Some diseases affect males but not females in a family. Such diseases, called X-linked recessives, are often caused by mutations in genes located on the X chromosome, called X-linked genes. An X-linked disease is transmitted from the mother, not from the father, to an affected male, and an affected male will transmit a copy of the mutant gene to all his daughters. A famous example of an X-linked disease is hemophilia A. The blood of hemophiliac males fails to coagulate properly, leading to thinning of the blood and unstoppable bleeding after injury. This disease was recognized in the royal family of Queen Victoria, where examination of the huge pedigree readily confirmed recessive X-linked inheritance. Only males were affected, having inherited an X chromosome with a copy of a mutated gene from their healthy mothers, who were carriers of the disease. The mutated gene in hemophilia A was identified as factor VIII, a gene that encodes a protein essential for proper clotting of the blood.
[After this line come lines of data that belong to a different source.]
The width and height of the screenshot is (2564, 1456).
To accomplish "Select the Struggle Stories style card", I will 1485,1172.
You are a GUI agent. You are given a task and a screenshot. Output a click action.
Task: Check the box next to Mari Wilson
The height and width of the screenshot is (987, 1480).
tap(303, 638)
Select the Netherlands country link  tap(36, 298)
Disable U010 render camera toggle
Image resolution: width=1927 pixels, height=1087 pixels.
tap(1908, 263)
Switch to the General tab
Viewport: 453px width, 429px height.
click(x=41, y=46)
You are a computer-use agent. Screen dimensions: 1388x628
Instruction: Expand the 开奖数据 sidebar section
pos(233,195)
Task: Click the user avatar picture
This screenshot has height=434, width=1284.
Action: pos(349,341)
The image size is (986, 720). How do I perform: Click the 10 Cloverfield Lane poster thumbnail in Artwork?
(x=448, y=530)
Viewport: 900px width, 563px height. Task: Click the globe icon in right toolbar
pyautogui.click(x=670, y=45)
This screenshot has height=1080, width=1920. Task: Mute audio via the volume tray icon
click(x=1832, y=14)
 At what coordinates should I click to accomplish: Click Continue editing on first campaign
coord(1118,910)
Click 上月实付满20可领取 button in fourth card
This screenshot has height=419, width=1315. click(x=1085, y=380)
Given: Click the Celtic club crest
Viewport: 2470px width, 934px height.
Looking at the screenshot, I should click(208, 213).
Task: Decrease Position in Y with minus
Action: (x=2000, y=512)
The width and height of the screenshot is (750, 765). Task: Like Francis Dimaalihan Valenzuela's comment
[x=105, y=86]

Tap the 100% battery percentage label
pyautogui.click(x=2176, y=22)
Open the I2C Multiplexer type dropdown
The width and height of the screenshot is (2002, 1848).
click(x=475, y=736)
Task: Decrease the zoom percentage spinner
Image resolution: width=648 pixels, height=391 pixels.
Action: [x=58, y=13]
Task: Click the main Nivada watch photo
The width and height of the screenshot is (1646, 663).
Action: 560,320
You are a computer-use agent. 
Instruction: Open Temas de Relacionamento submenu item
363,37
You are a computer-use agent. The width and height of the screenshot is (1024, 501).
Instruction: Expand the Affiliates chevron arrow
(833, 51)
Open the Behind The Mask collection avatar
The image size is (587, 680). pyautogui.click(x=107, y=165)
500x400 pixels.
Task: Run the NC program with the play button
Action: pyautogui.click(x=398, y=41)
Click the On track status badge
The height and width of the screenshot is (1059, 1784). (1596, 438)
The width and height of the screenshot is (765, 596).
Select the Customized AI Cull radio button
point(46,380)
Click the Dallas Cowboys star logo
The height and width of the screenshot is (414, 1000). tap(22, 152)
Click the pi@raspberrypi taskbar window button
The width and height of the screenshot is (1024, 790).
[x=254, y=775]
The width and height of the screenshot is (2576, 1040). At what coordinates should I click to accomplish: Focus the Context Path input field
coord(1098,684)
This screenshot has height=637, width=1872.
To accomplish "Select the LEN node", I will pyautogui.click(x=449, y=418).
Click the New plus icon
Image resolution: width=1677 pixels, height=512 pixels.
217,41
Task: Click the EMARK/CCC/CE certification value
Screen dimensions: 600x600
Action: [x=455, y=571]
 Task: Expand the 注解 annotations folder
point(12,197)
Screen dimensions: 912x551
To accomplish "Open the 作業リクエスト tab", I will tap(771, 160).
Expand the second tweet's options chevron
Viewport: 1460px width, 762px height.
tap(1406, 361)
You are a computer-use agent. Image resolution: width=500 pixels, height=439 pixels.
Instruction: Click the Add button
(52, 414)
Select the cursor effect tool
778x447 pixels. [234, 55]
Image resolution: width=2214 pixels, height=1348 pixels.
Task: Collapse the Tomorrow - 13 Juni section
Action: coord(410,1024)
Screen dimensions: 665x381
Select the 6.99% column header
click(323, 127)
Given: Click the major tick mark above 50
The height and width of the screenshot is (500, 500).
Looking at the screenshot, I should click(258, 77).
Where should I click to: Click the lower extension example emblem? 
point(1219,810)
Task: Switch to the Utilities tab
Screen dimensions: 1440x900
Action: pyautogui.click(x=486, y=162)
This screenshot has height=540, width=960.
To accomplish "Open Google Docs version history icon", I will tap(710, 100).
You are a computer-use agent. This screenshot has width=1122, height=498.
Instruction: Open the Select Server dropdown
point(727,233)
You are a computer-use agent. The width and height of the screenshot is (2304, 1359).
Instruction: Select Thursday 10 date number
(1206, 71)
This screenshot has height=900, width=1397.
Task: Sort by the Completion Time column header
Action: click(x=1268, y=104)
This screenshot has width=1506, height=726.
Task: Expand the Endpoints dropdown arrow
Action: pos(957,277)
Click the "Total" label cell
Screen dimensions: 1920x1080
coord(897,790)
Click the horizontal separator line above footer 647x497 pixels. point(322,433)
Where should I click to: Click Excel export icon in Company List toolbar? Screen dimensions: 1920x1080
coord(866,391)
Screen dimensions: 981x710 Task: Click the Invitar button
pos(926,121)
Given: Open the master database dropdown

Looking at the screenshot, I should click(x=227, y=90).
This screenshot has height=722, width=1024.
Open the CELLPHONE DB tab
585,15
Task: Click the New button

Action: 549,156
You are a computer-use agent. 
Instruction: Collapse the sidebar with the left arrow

Males with a mutated gene cannot compensate since they have only one X chromosome, whereas female carriers have one normal gene that can compensate for the diseased gene. This typical recessive X-linked inheritance has been described for a variety of genes.

Figure 2. Karyotype of a normal human male. Each of the first twenty-two chromosomes has two copies. The last set is the sex chromosomes, and consists of one X and one Y chromosome.

Dominant X-linked mutations, in which female carriers with just one mutated copy of the gene are affected, are rare. One example of such a disease is vitamin D-resistant rickets, in which people develop skeletal deformities. Generally, the disease is less severe in females than in males, because of X inactivation (see below). A famous X-linked disorder with inheritance that cannot be classified as either recessive or dominant is fragile X mental retardation. The fragile X chromosome bears its name because it displays a site susceptible to chromosome breakage. The mutated gene at the site contains a triplet repeat expansion, in which a series of three consecutive bases are copied multiple times. This causes the gene to be turned off by secondary changes in its structure. Affected males have severe mental retardation and female carriers can also be affected.